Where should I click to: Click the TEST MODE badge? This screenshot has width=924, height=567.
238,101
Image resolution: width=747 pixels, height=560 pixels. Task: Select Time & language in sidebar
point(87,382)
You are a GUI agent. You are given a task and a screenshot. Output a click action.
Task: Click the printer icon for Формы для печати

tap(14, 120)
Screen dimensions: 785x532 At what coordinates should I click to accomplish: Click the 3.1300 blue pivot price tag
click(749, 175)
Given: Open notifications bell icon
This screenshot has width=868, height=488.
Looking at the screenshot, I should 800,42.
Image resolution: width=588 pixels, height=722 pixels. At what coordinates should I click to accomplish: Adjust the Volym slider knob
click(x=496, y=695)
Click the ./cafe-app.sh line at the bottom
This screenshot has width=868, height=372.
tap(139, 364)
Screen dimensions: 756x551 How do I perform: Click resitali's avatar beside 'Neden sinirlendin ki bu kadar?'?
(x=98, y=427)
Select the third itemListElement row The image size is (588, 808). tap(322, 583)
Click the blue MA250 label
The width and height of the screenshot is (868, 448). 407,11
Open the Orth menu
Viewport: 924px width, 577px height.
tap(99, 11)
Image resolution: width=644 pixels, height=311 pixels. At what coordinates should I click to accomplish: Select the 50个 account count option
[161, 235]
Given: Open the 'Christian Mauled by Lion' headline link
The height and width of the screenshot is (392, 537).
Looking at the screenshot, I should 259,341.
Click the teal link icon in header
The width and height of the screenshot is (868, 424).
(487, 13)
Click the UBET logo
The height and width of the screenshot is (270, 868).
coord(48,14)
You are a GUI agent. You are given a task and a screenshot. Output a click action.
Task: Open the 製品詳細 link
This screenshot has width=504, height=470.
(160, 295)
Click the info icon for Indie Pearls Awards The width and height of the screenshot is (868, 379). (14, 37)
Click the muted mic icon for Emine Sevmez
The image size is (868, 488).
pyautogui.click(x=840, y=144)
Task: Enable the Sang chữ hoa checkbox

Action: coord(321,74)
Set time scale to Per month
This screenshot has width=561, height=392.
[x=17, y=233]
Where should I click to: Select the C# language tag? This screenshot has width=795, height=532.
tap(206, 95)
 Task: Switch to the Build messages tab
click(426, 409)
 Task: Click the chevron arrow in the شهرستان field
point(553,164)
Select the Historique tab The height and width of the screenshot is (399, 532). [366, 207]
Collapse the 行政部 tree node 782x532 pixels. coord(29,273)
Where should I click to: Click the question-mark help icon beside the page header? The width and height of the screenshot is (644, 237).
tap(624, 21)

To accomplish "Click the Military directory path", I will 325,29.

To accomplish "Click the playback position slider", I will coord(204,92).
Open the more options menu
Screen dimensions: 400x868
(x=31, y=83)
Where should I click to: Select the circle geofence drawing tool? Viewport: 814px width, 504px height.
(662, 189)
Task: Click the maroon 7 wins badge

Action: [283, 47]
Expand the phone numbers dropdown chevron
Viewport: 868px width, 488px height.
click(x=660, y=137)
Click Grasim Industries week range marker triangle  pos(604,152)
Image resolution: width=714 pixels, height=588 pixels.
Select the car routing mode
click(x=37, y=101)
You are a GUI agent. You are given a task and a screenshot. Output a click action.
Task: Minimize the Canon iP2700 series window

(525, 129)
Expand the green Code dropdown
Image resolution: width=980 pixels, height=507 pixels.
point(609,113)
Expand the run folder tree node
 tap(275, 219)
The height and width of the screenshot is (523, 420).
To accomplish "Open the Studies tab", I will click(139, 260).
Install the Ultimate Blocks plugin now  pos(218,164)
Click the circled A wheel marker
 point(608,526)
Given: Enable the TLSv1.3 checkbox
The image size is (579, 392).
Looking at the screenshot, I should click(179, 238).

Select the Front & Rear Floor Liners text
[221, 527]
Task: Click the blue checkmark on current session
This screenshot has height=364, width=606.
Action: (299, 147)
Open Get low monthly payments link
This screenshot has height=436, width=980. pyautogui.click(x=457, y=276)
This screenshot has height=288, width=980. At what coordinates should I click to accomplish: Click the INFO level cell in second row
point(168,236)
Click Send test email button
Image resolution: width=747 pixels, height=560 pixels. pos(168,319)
★ ★ ★ ★ ★ ★ ★
## PROBLEM
Would you please write out, exactly and with no other lines, the stretch of the listing above from the line containing "The height and width of the screenshot is (523, 420)." through the line containing "Given: Enable the TLSv1.3 checkbox"?

## RESULT OF THE TASK
The height and width of the screenshot is (523, 420).
To accomplish "Open the Studies tab", I will click(139, 260).
Install the Ultimate Blocks plugin now  pos(218,164)
Click the circled A wheel marker
 point(608,526)
Given: Enable the TLSv1.3 checkbox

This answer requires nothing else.